A primeira etapa da reunião do Comitê de Política Monetária (Copom) começou às 10h05 desta terça-feira, 28, informou o Banco Central (BC). Nesta fase, o presidente da autarquia, Gabriel Galípolo, e os seis diretores assistem a apresentações técnicas do corpo funcional sobre a economia para embasar a decisão sobre a taxa Selic. A decisão será divulgada nesta quarta-feira, 29, a partir das 18h30.
O mercado espera que o Copom entregue um segundo corte de 0,25 ponto porcentual da Selic nesta reunião, reduzindo a taxa de 14,75% para 14,50% ao ano. Essa é a expectativa de 33 das 37 instituições financeiras consultadas pelo Projeções Broadcast.
Diante do cenário internacional ainda incerto, devido ao conflito no Oriente Médio, economistas consultados pelo Broadcast , sistema de notícias em tempo real do Grupo Estado, avaliam que a tendência é que o colegiado renove o tom cauteloso na comunicação.

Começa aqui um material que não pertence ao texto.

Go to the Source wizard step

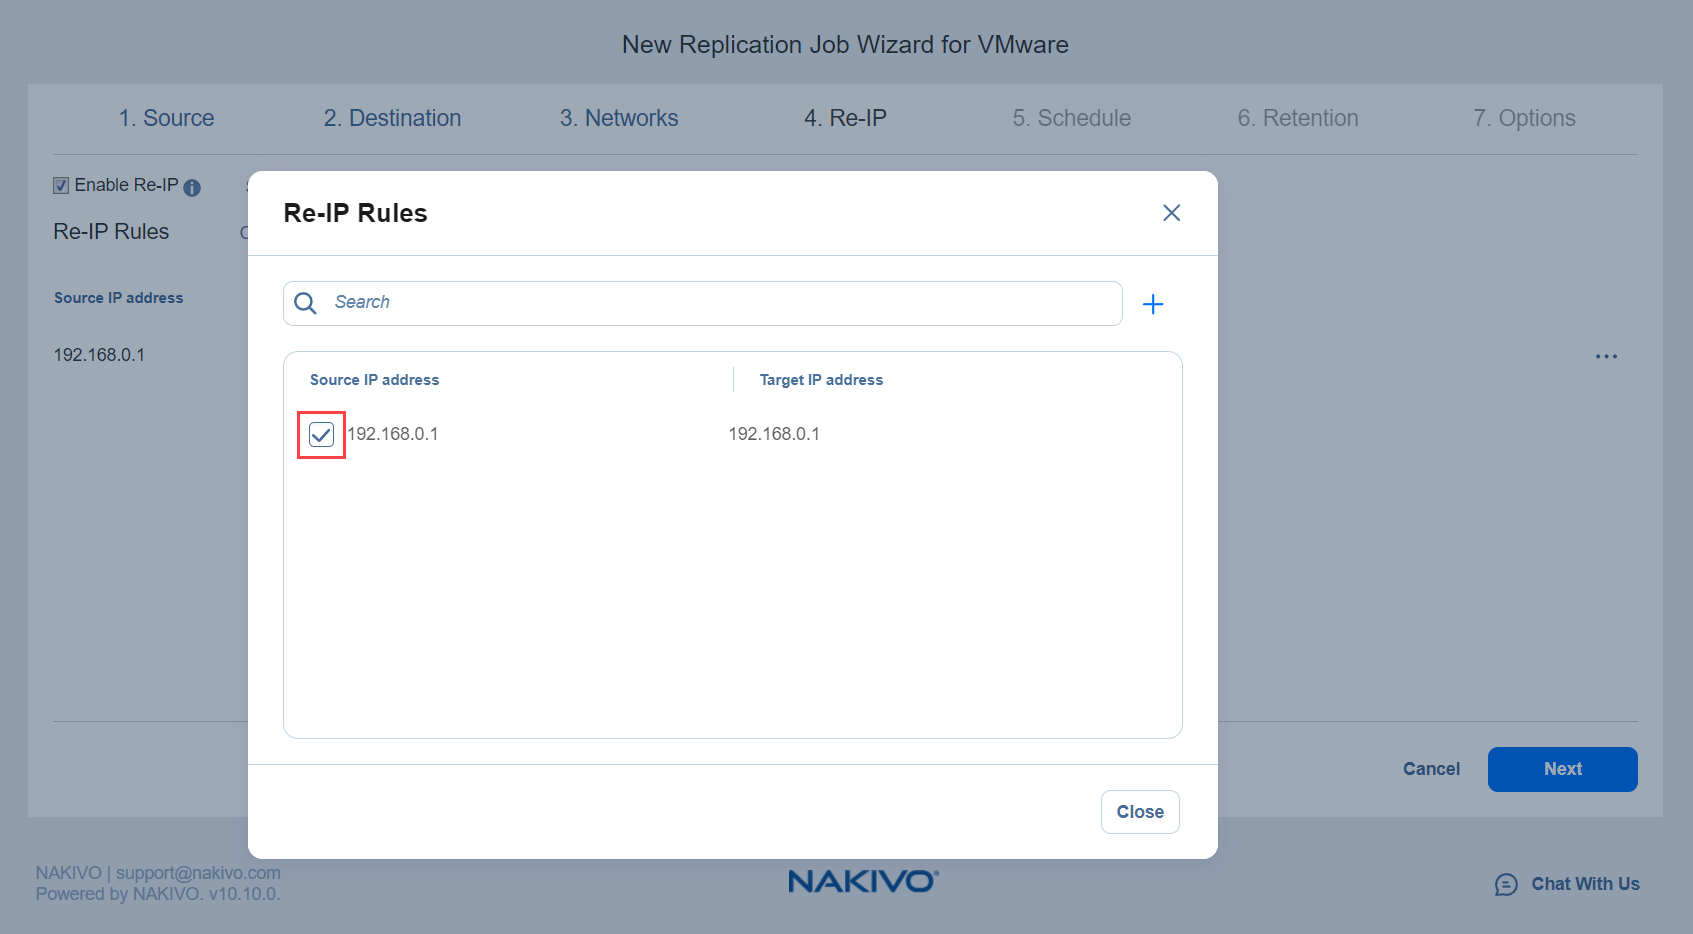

Eles entendem que o Copom irá preservar a mensagem de que seguirá calibrando os juros nas próximas reuniões, mas sem se comprometer com o ritmo que irá adotar.
Na última decisão, do dia 18 de março, o Copom reduziu a taxa Selic de 15% para 14,75% ao ano. Foi a primeira diminuição dos juros em quase dois anos. Apesar do corte, o colegiado alertou para o aumento das incertezas no cenário.

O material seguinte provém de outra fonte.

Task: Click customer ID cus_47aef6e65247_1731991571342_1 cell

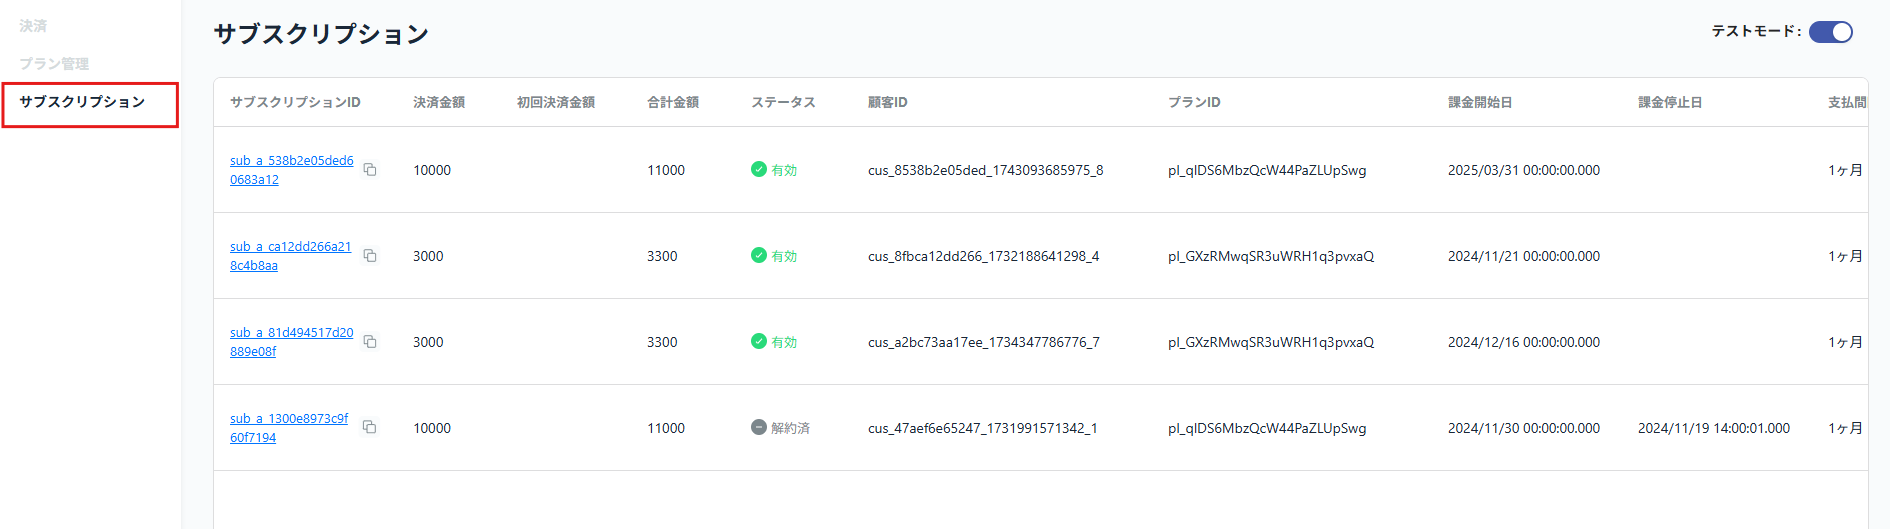Action: [982, 428]
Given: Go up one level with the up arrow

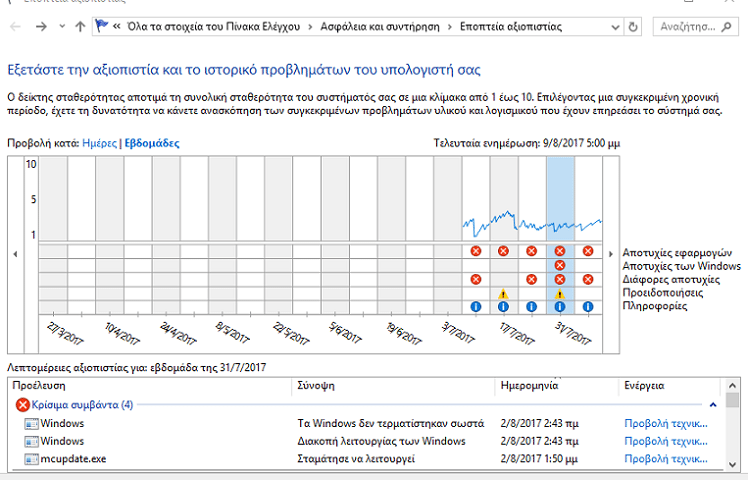Looking at the screenshot, I should [80, 26].
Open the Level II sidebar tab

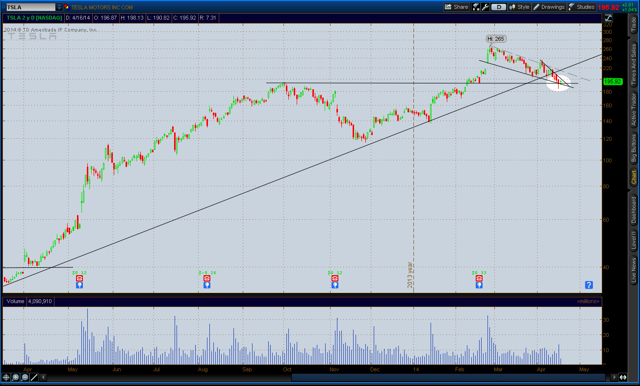tap(634, 240)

O presidente do Banco Central, Gabriel Galípolo, disse na entrevista coletiva no dia 26 de março, que o "conservadorismo" da autoridade monetária durante 2025 compraria tempo para analisar o cenário e entender os efeitos da alta do petróleo, em razão do conflito, sobre os preços domésticos. "Estamos entendendo e vamos aprender mais daqui até a próxima reunião do Copom", afirmou.
Em meio à pressão inflacionária, desde o encontro de março, o mercado vem calibrando as expectativas para o Índice Nacional de Preços ao Consumidor Amplo (IPCA) e para a trajetória de juros.
A mediana do relatório Focus para o IPCA no fim de 2026 subiu de 4,10% para 4,86% - acima do teto da meta, de 4,50%. As estimativas para 2027 e 2028 também aumentaram, de 3,80% para 4% e de 3,50% para 3,61%. A trajetória é superior à projetada hoje pelo Copom. Na última reunião, o colegiado atualizou suas projeções para 3,9% no fim de 2026 e 3,3% no terceiro trimestre de 2027, que era o horizonte relevante da política monetária. No mesmo intervalo, as medianas do Focus para a taxa Selic também subiram: passaram de 12,25% para 13,00% no fim de 2026 e de 10,50% para 11,0% no fim de 2027.
O câmbio, em contrapartida, mostrou alívio. Na reunião de março, a cotação do dólar usada no cenário de referência do comitê foi de R$ 5,20. Agora, ela deve cair para R$ 5,00.